Photo of Hilary Braseth

Hi Matthew!

We appreciate your feedback, and agree. This program was built with, around, by and for Guineans, who are the true stakeholders of the project.

Were Ghana to implement a similar program, it would require a similar research phase that was conducted in Guinea, implicating human-centered approaches to dig to the multifaceted roots of unemployment causes.

What we've found from our contact with many other West African countries---Ghana included---is that youth unemployment, low economic development and similar market landscapes provide a homogenous-like scenario across multiple West African nations. This does not exclude, however, the important steps that would need to be taken in order to implement a program like DTI in Ghana---most importantly a group of Ghanians who were ready to take it head-on and lead the implementation on their own soil, with the support of the greater, global DTI community, if desired!

Thanks for your thoughts--are you involved with youth unemployment in Ghana?


Photo of Matthew Wilson

not yet, I would like to do work in Africa. Just really passionated about seeing help come with a human centered approach, rather than best practice models, which I imagine could feel culturally imposing. Glad to hear you are using a human centered approach

Photo of Hilary Braseth

Absolutely, and very neat--do you know where in Africa you'd like to go?

After working in Guinea for 2.5 years, it's quite interesting to see how much aid money is misdirected and not being used to build sustainable, meaningful projects.
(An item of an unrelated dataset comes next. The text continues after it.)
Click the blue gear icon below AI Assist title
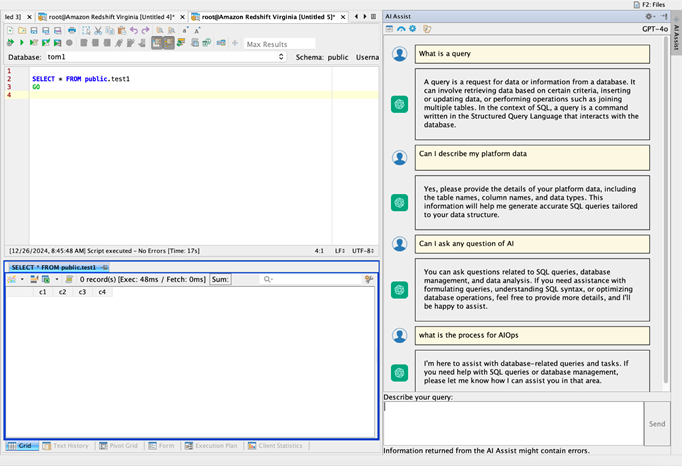 coord(412,29)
Of course, other factors contribute to the continuous "falling-short" that we see from noble development initiatives (like political instability, hostile economic environments, lack of infrastructure, corruption, etc.), however in our belief, research, cultural understanding, human-centered approaches and individual economic empowerment are the true bearers of sustainability.

This is why DTI doesn't tell its entrepreneurs what to "entreprendre" (or create)---it provides the tools for how to build a basic enterprise, offers mentorship and support where desired, and leaves the creation up to the Guinean dreamers!

See a few of our entrepreneurs who won the 2013's competition in our video section! Thanks for your thoughts.